So, you’re invited to an event. It might be a birthday party, a society ball, a wedding, or even just a fancy dinner out. For some, the first things that’ll come to mind will be how to get there, who to go with, or what drinks to bring. For others, events like these come hand-in-hand with dread of what to wear to hide their bodies.
People with low body confidence find their insecurities hard to shake. Even if you feel good about yourself in the mirror before you go out, with your make up perfect and doing those poses which make your outfit look great, that self-assurance can quickly disappear when you actually leave the house. Catching a glance of yourself in a mirror when you’re out can be a lot less flattering than the mirror in your bedroom, and destroy your mood for the rest of the event.
Striking up the courage to wear the bodycon dress or crop top that you want to for a special occasion can be really hard for those of us who struggle with our body image, and when we manage it, it feels like a great achievement. However, our inner-saboteur then soon rears its ugly head, convincing us we shouldn’t dance because it would expose our bodies too much, or that we shouldn’t eat for fear that our stomachs might expand by even half a centimetre.

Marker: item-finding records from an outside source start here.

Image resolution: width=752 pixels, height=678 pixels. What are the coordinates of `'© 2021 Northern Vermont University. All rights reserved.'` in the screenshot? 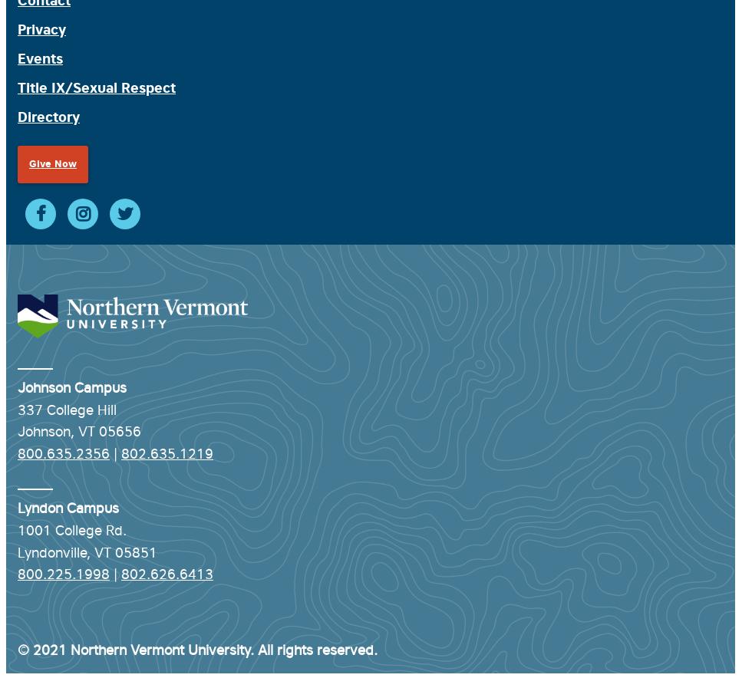 It's located at (18, 649).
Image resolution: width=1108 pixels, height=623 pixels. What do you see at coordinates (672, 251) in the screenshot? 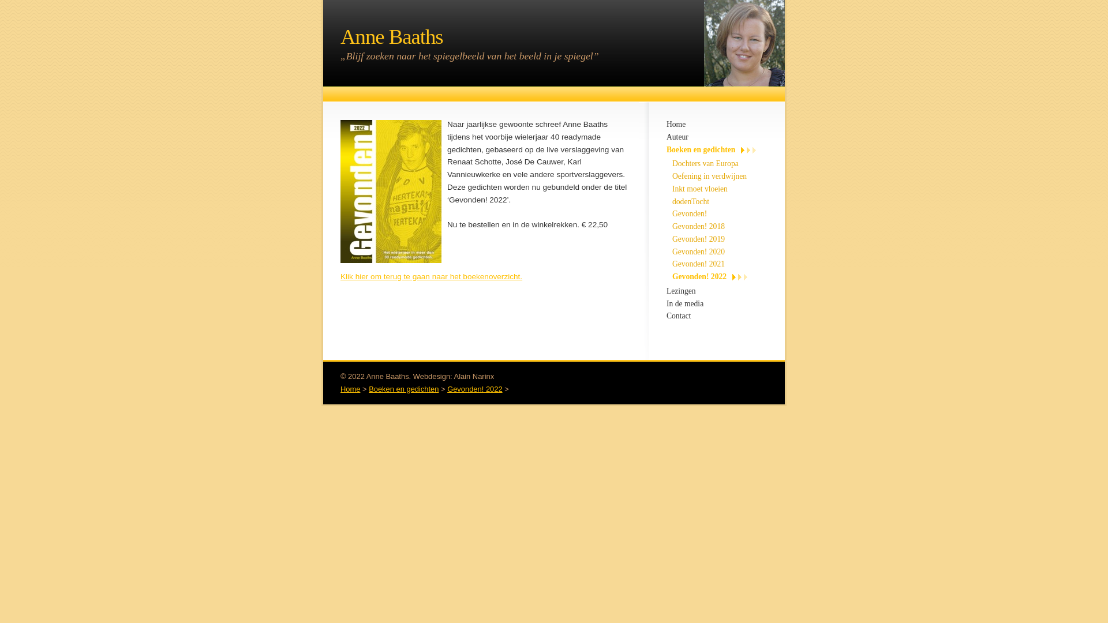
I see `'Gevonden! 2020'` at bounding box center [672, 251].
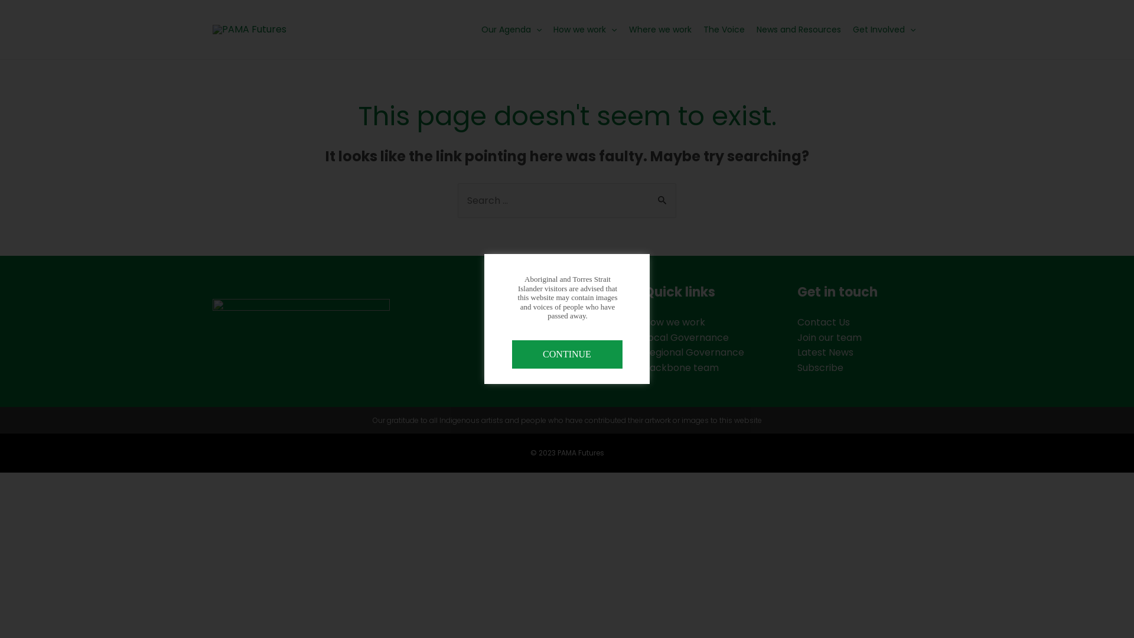 The image size is (1134, 638). Describe the element at coordinates (528, 337) in the screenshot. I see `'National Agenda'` at that location.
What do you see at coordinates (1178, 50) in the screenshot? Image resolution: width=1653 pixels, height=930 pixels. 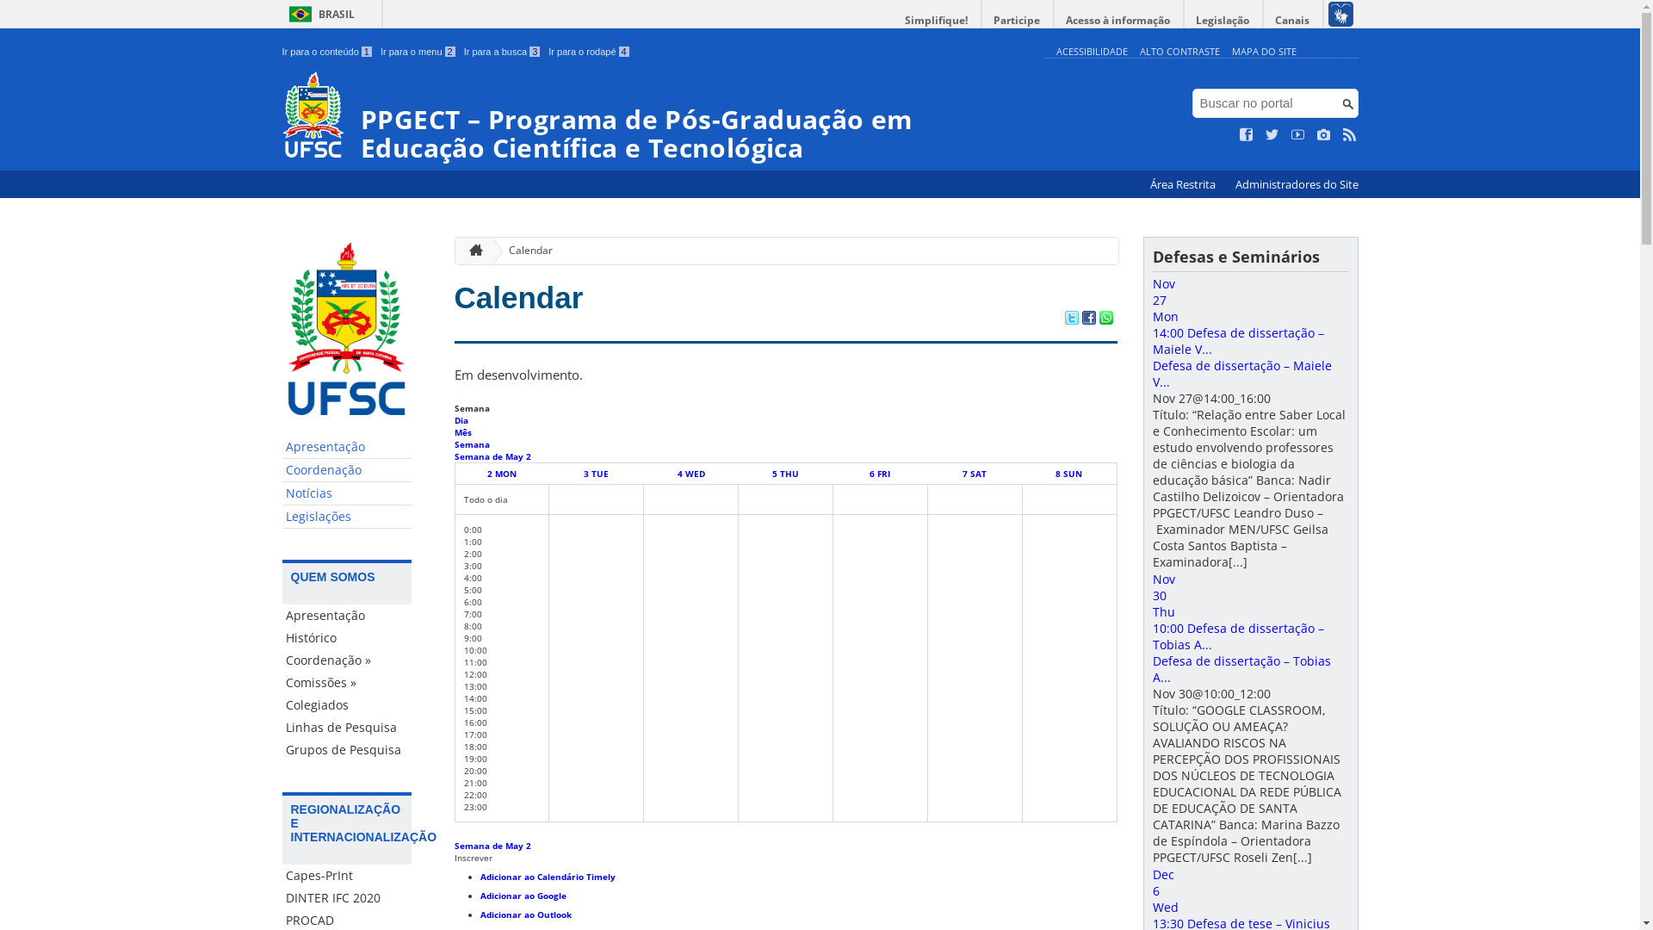 I see `'ALTO CONTRASTE'` at bounding box center [1178, 50].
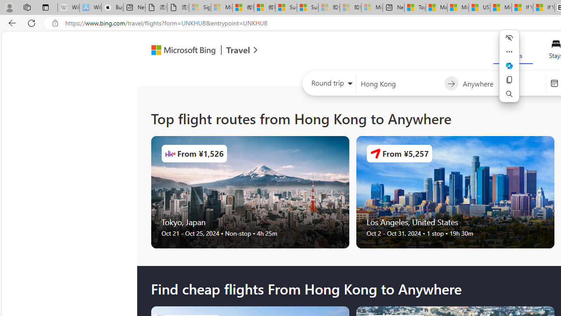 Image resolution: width=561 pixels, height=316 pixels. I want to click on 'Travel', so click(238, 51).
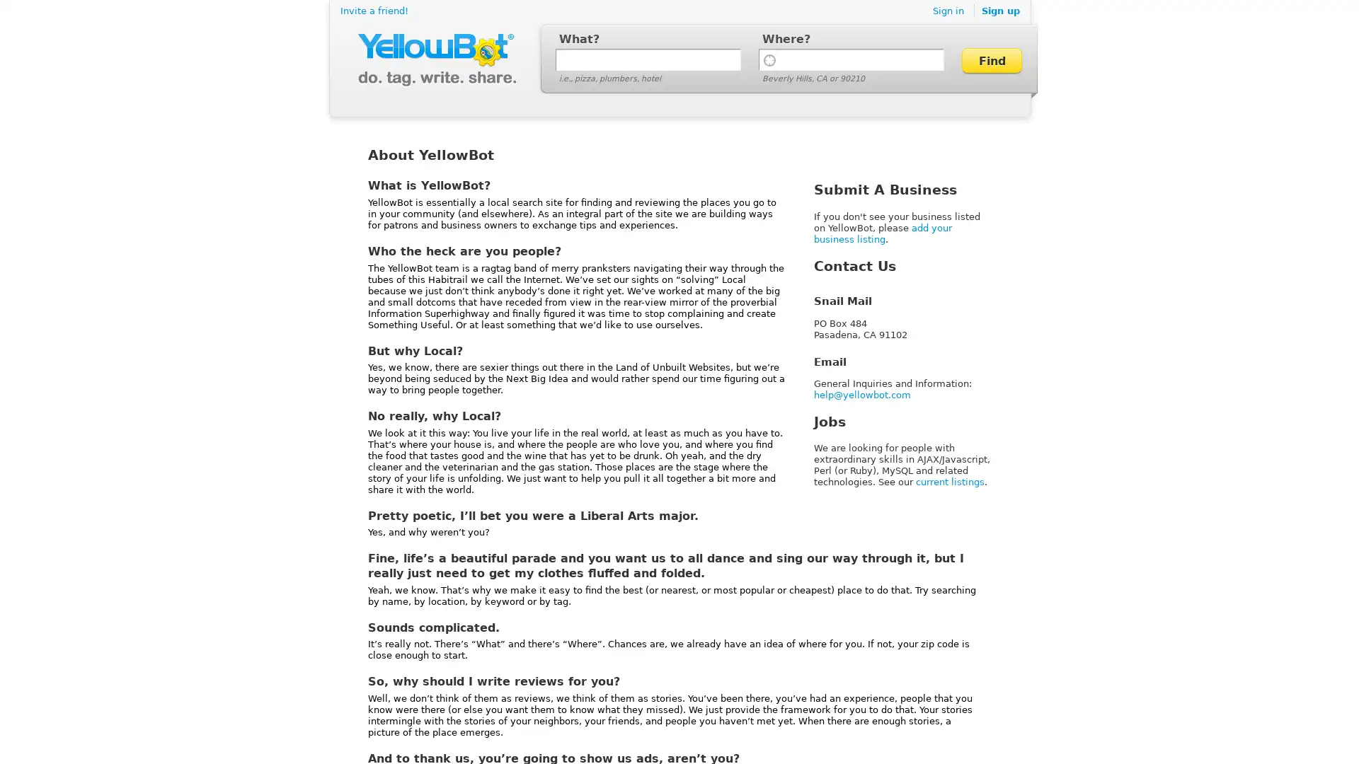  I want to click on Find, so click(991, 59).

People say that it’s social media which is ruining young people’s self-confidence, but I find the biggest issue is comparing yourself to other girls in real life. Jealousy is a toxic trait, but it’s hard not to be envious when there are girls around you whose waists look tinier than yours in their tight dresses, or whose hair is so much shinier than yours. It’s easy for others to tell you to just let your inhibitions go and forget about everyone else’s appearances when you’re out – it’s even easy to tell yourself that you’re going to do so. However, it’s often practically impossible to put into action. You can become so convinced that you look bad that negative thoughts cloud your mind the whole time you’re out. No one can convince you that you look good, because you’re so fixated on your flaws that all their praise must be lies. It’s a vicious cycle which is tricky to escape.
While it’s a horrible mindset to have, it’s okay to think in this way as long as you recognise that it’s a hurdle you have to try and overcome in order to be happy. For the time being, it’s alright to choose outfits for occasions which may mask your insecurities, but you should always aim to find a way to not have to hide.
We often lose perspective in this image-obsessed modern age, but if you’re ever feeling uncomfortable because of your body image at an occasion, take a step back and think about the bigger picture. We’re so lucky that we’re able to attend such events with our friends and families, and, even though it’s easier said than done, the focus should be on how fortunate we are for the opportunities we have, rather than our dress size.